Z Orthop Unfall
DOI: 10.1055/a-1007-2092
Original Article/Originalarbeit
Georg Thieme Verlag KG Stuttgart · New York

Spinal Immobilization in the Trauma Room – a Survey-Based Analysis at German Level I Trauma Centers

Article in several languages: English | deutsch
Andreas Gather
Department of Trauma Surgery and Orthopaedics, BG Klinik Ludwigshafen
,
Elena Spancken
Department of Trauma Surgery and Orthopaedics, BG Klinik Ludwigshafen
,
Matthias Münzberg
Department of Trauma Surgery and Orthopaedics, BG Klinik Ludwigshafen
,
Paul Alfred Grützner
Department of Trauma Surgery and Orthopaedics, BG Klinik Ludwigshafen
,
Michael Kreinest
Department of Trauma Surgery and Orthopaedics, BG Klinik Ludwigshafen
› Author Affiliations
Further Information

Publication History

Publication Date:
21 October 2019 (online)

Abstract

Background Spinal immobilization is a standard procedure in daily out-of-hospital emergency care. Homogenous recommendations concerning the immobilization of trauma patients during the first therapy in the emergency department do not exist. The aim of the current study was the analysis of the existing strategies concerning spinal immobilization in German level I trauma centers by an internet-based survey.
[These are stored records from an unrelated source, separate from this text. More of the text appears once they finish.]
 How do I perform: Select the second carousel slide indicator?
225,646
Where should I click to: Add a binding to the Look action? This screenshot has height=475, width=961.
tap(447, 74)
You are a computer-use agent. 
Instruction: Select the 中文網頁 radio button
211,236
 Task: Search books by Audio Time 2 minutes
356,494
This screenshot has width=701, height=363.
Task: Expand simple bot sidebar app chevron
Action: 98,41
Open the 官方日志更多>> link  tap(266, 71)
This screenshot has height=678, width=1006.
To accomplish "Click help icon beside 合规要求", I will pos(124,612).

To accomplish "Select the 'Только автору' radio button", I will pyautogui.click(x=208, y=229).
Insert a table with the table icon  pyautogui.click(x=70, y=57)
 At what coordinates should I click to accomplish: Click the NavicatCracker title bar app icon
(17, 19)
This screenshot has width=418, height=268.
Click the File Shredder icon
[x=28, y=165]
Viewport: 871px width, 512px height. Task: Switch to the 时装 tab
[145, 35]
Materials and Methods The current study is a survey-based analysis of the current strategies concerning spinal immobilization in all 107 level I trauma centers in Germany. The internet-based survey consists of 6 items asking about immobilization in the emergency department.

Results The return rate was 47.7%. In 14 (28.6%) level I trauma centers the patients remained immobilized on the immobilization tool used by the professional emergency care providers. In 19 (38.8%) level I trauma centers the patients were transferred to a stretcher with a soft positioning mattress on it. Patient transfer to a spineboard or to a TraumaMattress was performed in 11 (22.4%) and 7 (14.3%) level I trauma centers, respectively. Trauma patients were never transferred to a vacuum mattress. Cervical spine protection was most of the time performed by a cervical collar (n = 48; 98.0%). In general, the surveyʼs participants were mainly satisfied (mean = 84/100) with the current strategy of spinal immobilization. The satisfaction was best if the spineboard is used.

Discussion Patient positioning during initial emergency therapy in the emergency department of German level I trauma centers is highly heterogenous. Besides complete full body immobilization, also the lack of any immobilization was reported by the surveyʼs participants.